Side-by-side comparison of two perpetual futures exchanges — updated in real time.
Aster and Jupiter Perps offer contrasting experiences: Aster is a feature-rich orderbook DEX with 302 markets on BNB Chain, while Jupiter is a streamlined oracle-based perp platform on Solana focused on major pairs.
Aster's orderbook model delivers 302 markets — including tokenized stocks and commodities — with up to 1001x leverage, 0.01% maker and 0.035% taker fees. Jupiter Perps takes a minimalist approach with just 10 major pairs, oracle-based pricing through the JLP pool, zero maker fees, and a 0.06% taker fee. Jupiter's leverage maxes out at 100x, still high but far below Aster's extreme cap. Jupiter's strength lies in its integration with Solana's largest aggregator, giving it access to millions of existing Solana users. The JLP pool model provides zero-slippage execution on supported pairs within pool capacity.

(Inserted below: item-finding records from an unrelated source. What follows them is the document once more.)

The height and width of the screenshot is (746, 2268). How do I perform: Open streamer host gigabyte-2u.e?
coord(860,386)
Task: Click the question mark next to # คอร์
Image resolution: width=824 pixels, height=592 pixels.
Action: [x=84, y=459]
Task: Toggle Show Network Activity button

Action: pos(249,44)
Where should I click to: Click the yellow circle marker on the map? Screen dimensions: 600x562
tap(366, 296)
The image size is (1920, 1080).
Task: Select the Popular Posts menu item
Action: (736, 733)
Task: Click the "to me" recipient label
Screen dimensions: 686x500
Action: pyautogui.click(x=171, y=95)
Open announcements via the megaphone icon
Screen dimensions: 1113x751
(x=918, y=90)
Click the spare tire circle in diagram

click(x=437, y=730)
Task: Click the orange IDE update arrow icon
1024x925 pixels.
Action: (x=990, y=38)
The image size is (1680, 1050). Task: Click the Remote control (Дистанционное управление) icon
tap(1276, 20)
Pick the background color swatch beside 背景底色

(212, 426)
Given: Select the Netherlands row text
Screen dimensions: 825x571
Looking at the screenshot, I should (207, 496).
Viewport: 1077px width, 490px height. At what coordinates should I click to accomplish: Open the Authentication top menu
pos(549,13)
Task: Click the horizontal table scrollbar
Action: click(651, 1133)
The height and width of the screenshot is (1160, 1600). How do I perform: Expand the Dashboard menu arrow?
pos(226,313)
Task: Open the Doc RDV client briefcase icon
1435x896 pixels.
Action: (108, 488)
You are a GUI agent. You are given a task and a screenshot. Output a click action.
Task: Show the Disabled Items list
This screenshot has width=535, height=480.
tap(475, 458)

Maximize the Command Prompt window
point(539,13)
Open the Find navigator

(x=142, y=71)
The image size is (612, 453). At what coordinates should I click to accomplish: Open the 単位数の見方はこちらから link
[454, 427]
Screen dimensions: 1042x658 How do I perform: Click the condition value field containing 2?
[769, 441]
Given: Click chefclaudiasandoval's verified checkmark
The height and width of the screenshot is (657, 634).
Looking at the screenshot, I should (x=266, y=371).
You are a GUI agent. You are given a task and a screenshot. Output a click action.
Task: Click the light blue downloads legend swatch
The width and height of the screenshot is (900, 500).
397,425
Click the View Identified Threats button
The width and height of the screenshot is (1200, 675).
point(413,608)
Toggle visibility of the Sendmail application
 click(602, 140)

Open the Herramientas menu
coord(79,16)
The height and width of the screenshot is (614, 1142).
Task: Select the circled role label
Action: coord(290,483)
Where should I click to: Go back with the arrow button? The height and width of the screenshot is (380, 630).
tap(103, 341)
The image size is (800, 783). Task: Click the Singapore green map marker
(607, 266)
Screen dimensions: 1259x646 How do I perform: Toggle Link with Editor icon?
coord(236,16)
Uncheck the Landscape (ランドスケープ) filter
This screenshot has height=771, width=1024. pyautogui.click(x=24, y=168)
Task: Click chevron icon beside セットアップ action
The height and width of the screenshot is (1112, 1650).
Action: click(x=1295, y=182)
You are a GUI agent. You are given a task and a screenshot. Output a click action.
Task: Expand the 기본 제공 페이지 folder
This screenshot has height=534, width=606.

Aster's collateral is limited to USDC, while Jupiter accepts both USDC and SOL. Jupiter's JUP token (40% community allocation) benefits from the broader Jupiter ecosystem, while Aster's ASTER token (53.5% community, YZi Labs-backed) is tied specifically to the trading platform.
Choose Aster if you need access to hundreds of markets, tokenized stocks, or leverage beyond 100x. Choose Jupiter Perps if you prefer a simple, Solana-native trading experience focused on major crypto pairs with oracle-based zero-slippage execution.